While faster dissemination, via preprints or registries, does draw concerns around unvetted or low-quality results entering the public domain, it also allows high-impact results to be adopted into care more quickly [55]. Evidence has shown that COVID-19 preprints that convert to publications are typically concordant in their main characteristics [27, 28, 56] while those that remain unpublished tend to have more issues [29]. “Hot” topics like COVID-19 also likely draw more intense scrutiny during the pre-publication review process that will lead to public discussion around controversial or low-quality preprinted results [57]. The quality of results posted to ClinicalTrials.gov has consistently shown to be high when compared to journal publications for the same study [58,59,60,61].

Our results show that the many COVID-19 studies remain unpublished and have unclear registry data that hides their true status: stakeholders involved in clinical trials, including researchers, funders, registries, research institutions, ethics committees, and regulators, need to work together to facilitate timely publication and to ensure that registered data reflects a trial’s true status. Better coordination of emergency research among stakeholders can help to reduce the number of trials that terminated early due to false starts or failure to recruit [62, 63]. However, given low reporting rates and high uncertainty about the status of unreported trials, evidence synthesis efforts around COVID-19 treatments should routinely check for publication bias and make additional efforts to confirm the status of registered trials with investigators.
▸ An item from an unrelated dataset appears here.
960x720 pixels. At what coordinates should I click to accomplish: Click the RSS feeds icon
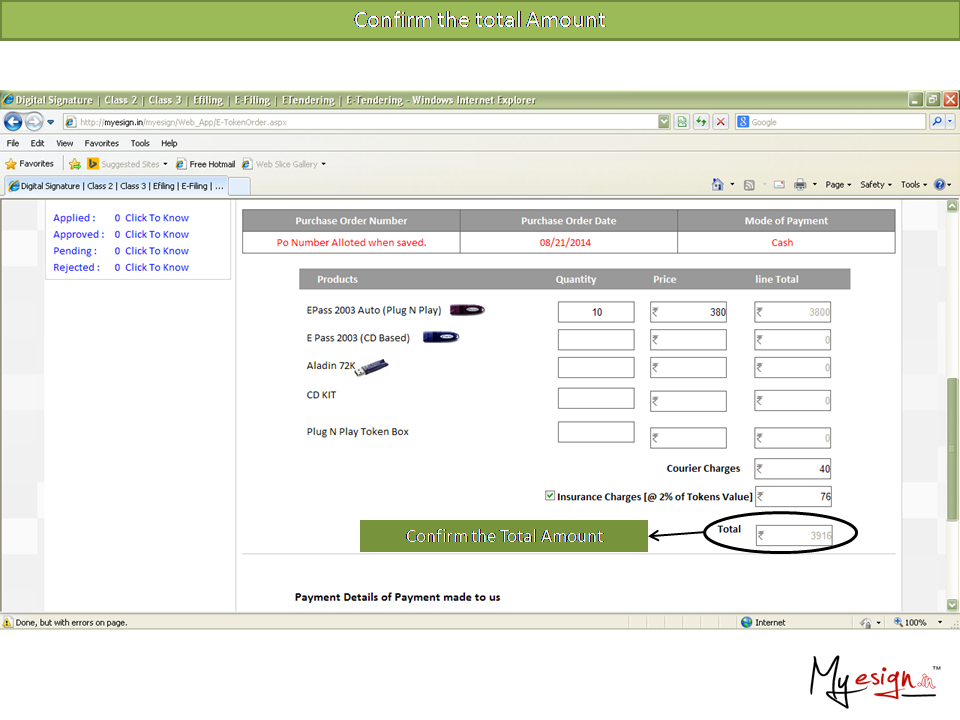pyautogui.click(x=749, y=185)
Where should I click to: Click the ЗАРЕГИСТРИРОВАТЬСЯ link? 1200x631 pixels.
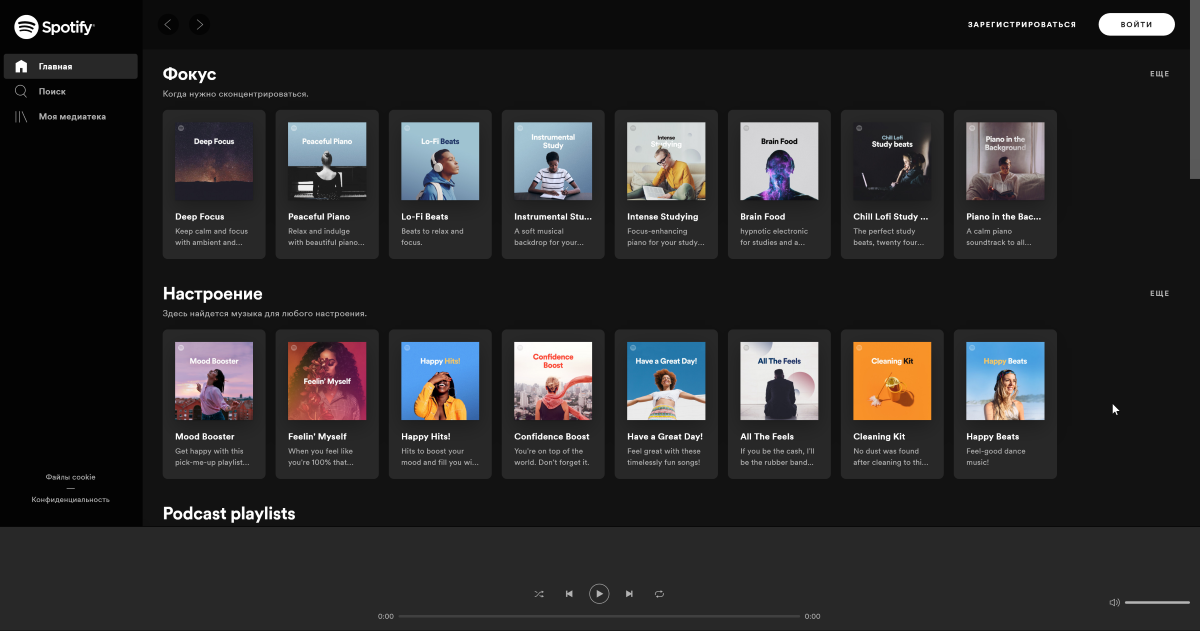[x=1021, y=23]
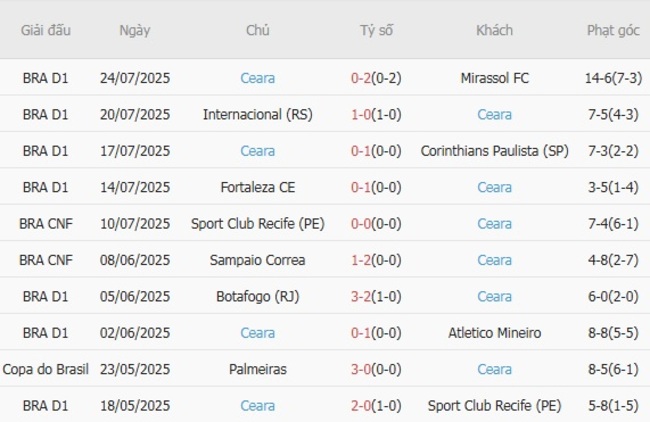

Governments and international bodies like the WHO should refine their guidance and laws around when and where results should be published, especially in public health emergencies. This will provide clear criteria that stakeholders should aim to achieve and that can be tracked and audited. Individual registries and coordinating bodies like the ICTRP should improve standards and processes for routine follow-up with trial sponsors to ensure data is updated and results clearly posted on, or clearly linked to, the registry. These efforts will reduce confusion and burden for future research planning, evidence synthesis, and metaresearch efforts. Aiming to improve these standards now will aid in ensuring that the knowledge infrastructure around future public health emergencies is better managed.